To the Editor:
I am very belatedly responding to the excellent article Descriptive Study of Peristomal Complications, by Catherine R. Ratliff, Kathryn A. Scarano, and Ann M. Donovan (JWOCN 2005; 32:33-37).
In 2000, I was invited to Australia to participate in their 29th annual ET nursing Conference. Priscilla Stevens, an ET nurse from South Africa, and I were asked to prepare a pre-conference workshop on Stomal Complications. At the beginning of each of two identical sessions, we asked participants to identify their three most significant stomal complications. Each table of 8 ET nurses pooled their ideas to come up with three responses. We were quite surprised with one of the responses: mucocutaneous separation. Although we had both experienced this in our practices, it was not a significant complication.
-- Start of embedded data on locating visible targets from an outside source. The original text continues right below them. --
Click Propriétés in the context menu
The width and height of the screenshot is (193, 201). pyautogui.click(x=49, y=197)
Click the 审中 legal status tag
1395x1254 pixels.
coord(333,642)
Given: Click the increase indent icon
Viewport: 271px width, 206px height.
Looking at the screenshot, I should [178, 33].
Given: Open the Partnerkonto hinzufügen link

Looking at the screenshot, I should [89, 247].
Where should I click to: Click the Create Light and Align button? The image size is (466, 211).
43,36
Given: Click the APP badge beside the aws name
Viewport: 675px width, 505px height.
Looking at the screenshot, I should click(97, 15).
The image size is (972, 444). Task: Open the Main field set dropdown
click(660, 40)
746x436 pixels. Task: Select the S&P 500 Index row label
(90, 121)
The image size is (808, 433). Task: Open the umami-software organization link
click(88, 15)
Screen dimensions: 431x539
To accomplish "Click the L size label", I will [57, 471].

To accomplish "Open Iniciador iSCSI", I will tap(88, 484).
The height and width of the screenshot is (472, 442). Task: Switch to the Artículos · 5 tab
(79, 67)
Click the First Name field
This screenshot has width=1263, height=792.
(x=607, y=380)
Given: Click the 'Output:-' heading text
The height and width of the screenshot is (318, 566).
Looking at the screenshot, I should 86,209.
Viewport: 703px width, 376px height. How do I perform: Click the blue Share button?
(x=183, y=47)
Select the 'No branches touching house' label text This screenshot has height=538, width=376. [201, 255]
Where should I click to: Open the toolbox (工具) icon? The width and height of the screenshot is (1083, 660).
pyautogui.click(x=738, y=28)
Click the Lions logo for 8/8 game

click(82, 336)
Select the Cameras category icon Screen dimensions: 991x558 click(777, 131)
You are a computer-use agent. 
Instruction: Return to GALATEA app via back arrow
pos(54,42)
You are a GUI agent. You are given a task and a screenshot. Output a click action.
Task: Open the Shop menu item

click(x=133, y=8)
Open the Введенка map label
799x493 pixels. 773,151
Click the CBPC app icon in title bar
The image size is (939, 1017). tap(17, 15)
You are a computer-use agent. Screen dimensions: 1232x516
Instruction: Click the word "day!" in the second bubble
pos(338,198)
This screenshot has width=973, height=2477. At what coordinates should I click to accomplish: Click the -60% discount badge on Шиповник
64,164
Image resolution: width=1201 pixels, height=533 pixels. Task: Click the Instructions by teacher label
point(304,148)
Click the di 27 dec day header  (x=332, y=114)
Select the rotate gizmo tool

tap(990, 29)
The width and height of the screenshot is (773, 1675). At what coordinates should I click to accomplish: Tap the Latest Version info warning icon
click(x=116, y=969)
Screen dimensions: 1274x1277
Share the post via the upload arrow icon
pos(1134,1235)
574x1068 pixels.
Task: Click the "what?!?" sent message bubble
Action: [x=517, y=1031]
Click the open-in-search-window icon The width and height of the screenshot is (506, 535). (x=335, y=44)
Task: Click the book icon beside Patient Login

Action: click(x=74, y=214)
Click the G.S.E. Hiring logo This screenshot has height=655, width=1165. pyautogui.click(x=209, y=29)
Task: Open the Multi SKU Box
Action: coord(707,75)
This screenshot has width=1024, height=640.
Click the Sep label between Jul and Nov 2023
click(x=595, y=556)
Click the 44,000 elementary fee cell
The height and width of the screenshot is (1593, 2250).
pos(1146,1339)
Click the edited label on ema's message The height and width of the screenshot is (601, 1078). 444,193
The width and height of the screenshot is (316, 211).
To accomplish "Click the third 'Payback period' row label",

There were 10 tables at each of the two sessions for a total of 20 sets of three responses. As the participants were not asked to identify complications in order of significance, each of the 60 responses was considered separately. For ease of tabulation, the responses were divided based on the actual labels given by the participants, into two categories, skin complications and stoma complications. There were two responses of "leakage," which did not fit into either category. The complications were then divided into subcategories, four for stoma complications and two for skin complications. The actual labels for the responses used by participants are noted in the attached table.
Mucocutaneous separation was the most frequent skin complication, accounting for over half of the complications in the skin category (Table). And yet in your and other articles on parastomal complications, this specific complication is not mentioned. This omission is most probably related to the timing of mucocutaneous separation, an early complication, occurring shortly postoperatively. One would hope the wound had healed prior to entry into the clinic system, where many studies are conducted. Yet, the resultant scarring of full thickness separation may cause stomal stricture with its resultant difficulties.